By:
Anna McCalpin Ph.D.
Head of Behavioral Science
When teams fall behind, duplicate work, or pull in different directions, the common explanation is a lack of alignment. But alignment problems rarely start at launch or during execution. They start earlier, quietly, in routine conversations where decisions, goals, and ownership are left vague.
Meetings are where teams sync. They’re also where teams drift. In the moment, everything might feel collaborative. People nod. The conversation flows. But if key pieces of clarity are missing (e.g., what was decided, who owns what, how this connects to team goals) misalignment begins to take hold.
The risk is rarely visible right away. But over time, it shows up in delays, rework, and stalled progress.

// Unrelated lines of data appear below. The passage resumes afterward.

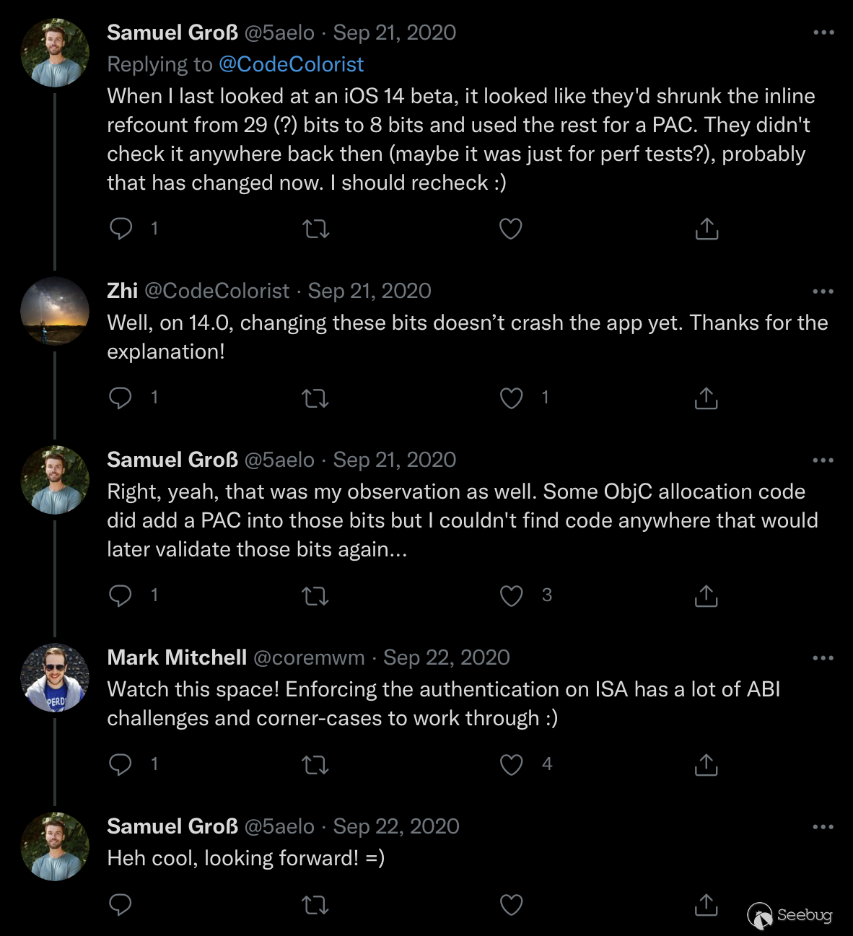This screenshot has width=853, height=936.
Task: Like Mark Mitchell's 'Watch this space' tweet
Action: click(512, 764)
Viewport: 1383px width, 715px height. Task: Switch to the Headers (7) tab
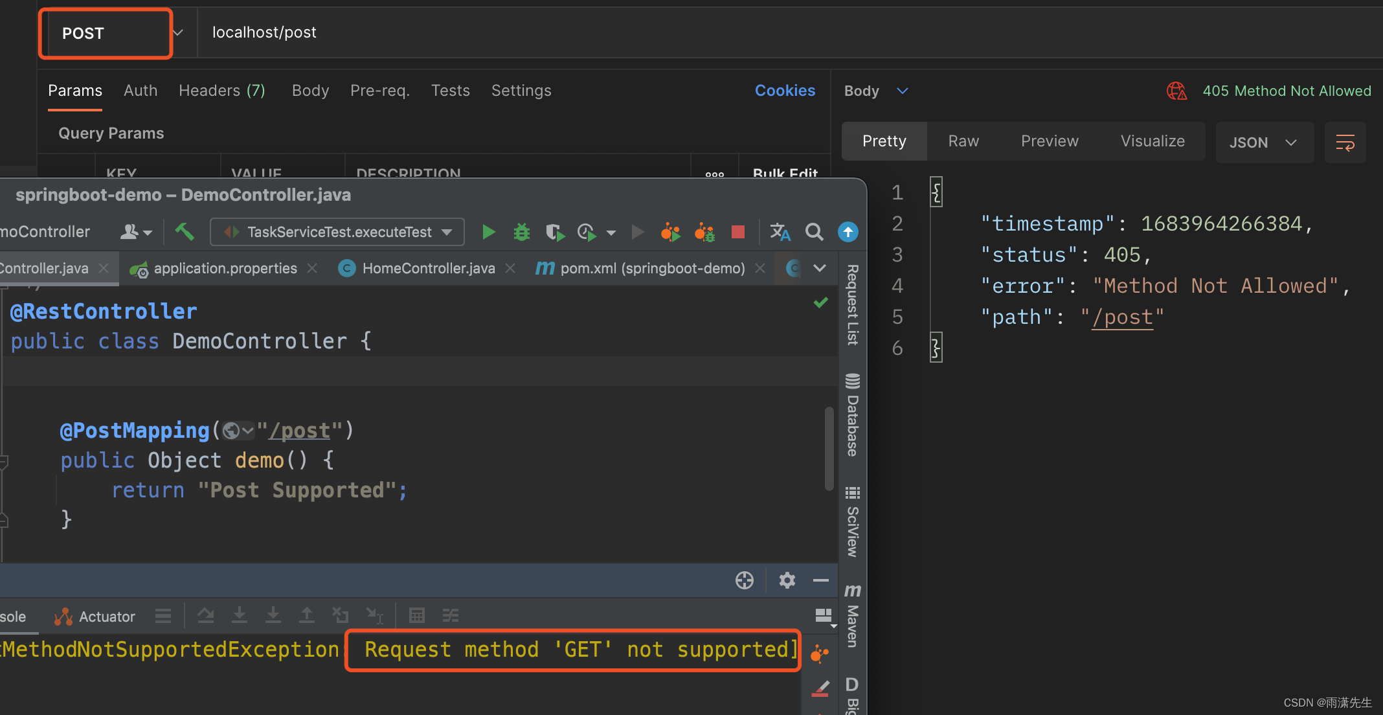click(x=221, y=91)
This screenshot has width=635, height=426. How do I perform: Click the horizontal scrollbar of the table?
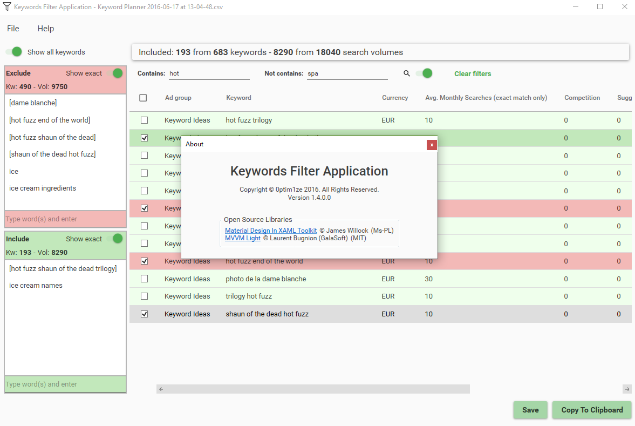point(313,389)
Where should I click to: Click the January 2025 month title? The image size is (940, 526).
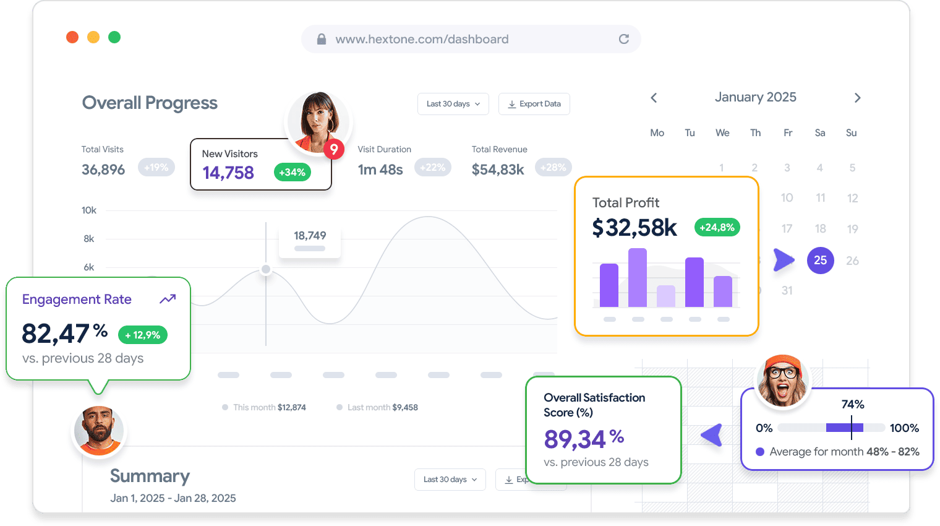[755, 97]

Misalignment Happens When Teams Don’t Make Clarity Visible
Most teams don’t disagree about what they’re doing. They just don’t confirm it together. They leave decisions implied. They move forward without naming next steps. They assume understanding instead of checking for it.
This happens because in fast-moving meetings, shared understanding can feel obvious. It seems more efficient to move forward without stopping to restate or clarify. But those few seconds of confirmation are where alignment is actually built.
Meetings are where direction gets set, tasks get handed off, and shared understanding gets tested. The more ambiguous the behavior in those moments, the greater the alignment risk.
Patterns That Signal Alignment Risk
Misalignment often begins with small signals that go unnoticed. The table below outlines common patterns in meetings that indicate a team is drifting off course. Each one is tied to a behavior that reduces clarity and increases risk.

These patterns don’t always feel urgent. But they directly shape how aligned and effective a team becomes over time.
What Teams Can Do Instead
Alignment is not a tool or a sentiment. It’s a shared practice. Strong teams build clarity through consistent, observable behaviors.
You can start by watching for three areas during meetings:
1. Decision Clarity
- Say the decision out loud: “We’ve agreed to move forward with X.”
- Confirm any decision before changing the subject.
2. Ownership and Timing
- Assign by name and confirm follow-up: “Jamal will take the lead, and we’ll check back on Thursday.”
- Avoid phrases like “let’s” or “someone should.”
3. Shared Goal Anchoring
- Ask: “Does this connect to our main priority?”
- Reference goals explicitly when reviewing progress or making trade-offs.
These behaviors are simple. But they have a high impact. They prevent drift, reduce ambiguity, and help the team move together.
Use This Checklist to Close Every Meeting
If you want to reduce alignment risk, start with these three questions before ending any meeting:
- What decisions did we make?
- Who owns what, and by when?
- How does this connect to our goal or priority?
This checklist takes less than a minute to run through and it makes the difference between good intentions and shared clarity.
Alignment Builds Through Practice
When teams work well together, it’s because they check for shared understanding often, not because they avoid disagreement or move in perfect sync. They confirm decisions. They assign tasks clearly. They reconnect to purpose when things shift.
You don’t need to lead the meeting to support alignment. Anyone can pause and ask, “Did we make a decision?” or “Who’s taking this forward?” These simple prompts help the whole team stay clear and connected.
Alignment grows through what the team does together every day. And it shows up in what they produce next.